Thanks for sharing the link, that's an interesting thread about the ring oscillator results.
That 74AHC type part (if I recall correctly) which you characterized in the other thread seemed to perform pretty well up in the 150MHz range.
I suspect that some of the modern AUC/AUP/LVC series parts (or comparable series from ON/FAIRCHILD) should easily be able to reach over 100MHz at 3.3V (or 5V for those series that are capable of that voltage) since several have 1.5 to 3ns typical tPD values with moderate capacitive loads and generally also 24-32mA drive capabilities per gate. Some of the discrete FFs are rated at between 100 and 300 MHz toggle frequencies and ~1ns tPDs.
It should be possible to make a transmission line controlled oscillator with some twisted pair (a CAT-5 pair maybe) or cheap coax that would be fairly predictable and temperature / time stable in a few possible oscillator topologies (though with a bit of care in passive tempcos and biasing one should be able to get a pretty temperature stable oscillator with cheap lumped elements, too).

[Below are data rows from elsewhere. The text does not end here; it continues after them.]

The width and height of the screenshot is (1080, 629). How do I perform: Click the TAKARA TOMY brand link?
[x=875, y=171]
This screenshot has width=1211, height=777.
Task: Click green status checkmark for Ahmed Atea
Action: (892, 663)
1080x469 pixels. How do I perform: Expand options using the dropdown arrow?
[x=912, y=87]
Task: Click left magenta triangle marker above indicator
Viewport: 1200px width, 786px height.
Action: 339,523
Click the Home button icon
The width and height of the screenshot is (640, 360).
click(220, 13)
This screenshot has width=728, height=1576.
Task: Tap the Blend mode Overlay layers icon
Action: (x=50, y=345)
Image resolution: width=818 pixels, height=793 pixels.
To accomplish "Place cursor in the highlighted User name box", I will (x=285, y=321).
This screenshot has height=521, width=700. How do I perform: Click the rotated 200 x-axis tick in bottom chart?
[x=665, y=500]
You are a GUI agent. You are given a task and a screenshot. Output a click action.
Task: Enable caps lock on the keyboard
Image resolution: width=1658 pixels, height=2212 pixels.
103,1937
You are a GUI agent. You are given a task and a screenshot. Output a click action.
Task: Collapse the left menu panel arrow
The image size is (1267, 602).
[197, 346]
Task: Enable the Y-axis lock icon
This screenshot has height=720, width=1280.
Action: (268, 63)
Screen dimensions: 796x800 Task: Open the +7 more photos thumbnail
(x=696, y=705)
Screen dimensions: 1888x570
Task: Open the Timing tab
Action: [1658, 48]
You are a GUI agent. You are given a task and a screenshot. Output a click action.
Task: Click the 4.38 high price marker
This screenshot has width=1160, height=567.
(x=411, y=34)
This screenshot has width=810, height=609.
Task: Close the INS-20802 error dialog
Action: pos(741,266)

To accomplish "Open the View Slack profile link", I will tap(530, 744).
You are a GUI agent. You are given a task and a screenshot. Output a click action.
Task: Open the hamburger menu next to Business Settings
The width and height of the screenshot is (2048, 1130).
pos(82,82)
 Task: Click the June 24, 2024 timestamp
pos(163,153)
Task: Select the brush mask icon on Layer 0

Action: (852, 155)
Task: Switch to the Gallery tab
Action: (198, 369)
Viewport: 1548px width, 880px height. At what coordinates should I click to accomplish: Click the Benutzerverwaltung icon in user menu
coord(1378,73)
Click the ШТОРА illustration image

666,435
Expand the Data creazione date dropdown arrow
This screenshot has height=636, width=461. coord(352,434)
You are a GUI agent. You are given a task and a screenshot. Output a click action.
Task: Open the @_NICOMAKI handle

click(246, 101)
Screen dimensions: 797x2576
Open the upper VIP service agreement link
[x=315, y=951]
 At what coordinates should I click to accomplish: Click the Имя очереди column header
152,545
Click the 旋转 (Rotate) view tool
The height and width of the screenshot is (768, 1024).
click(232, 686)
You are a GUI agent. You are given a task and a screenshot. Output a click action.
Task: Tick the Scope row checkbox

I suppose using a faster transistor would help to eliminate the frequency uncertainty due to its phase shift / propagation delay. Then it'd just be mostly up to the velocity factor of the cable and its electrical length.
EDIT: Added some tPD / IOH / IOL / CIN / ICC related data for some other logic families as attachments.
Again I agree with evb149's comment. I had to search for it but I had posted a fair amount of data using 7400 logic.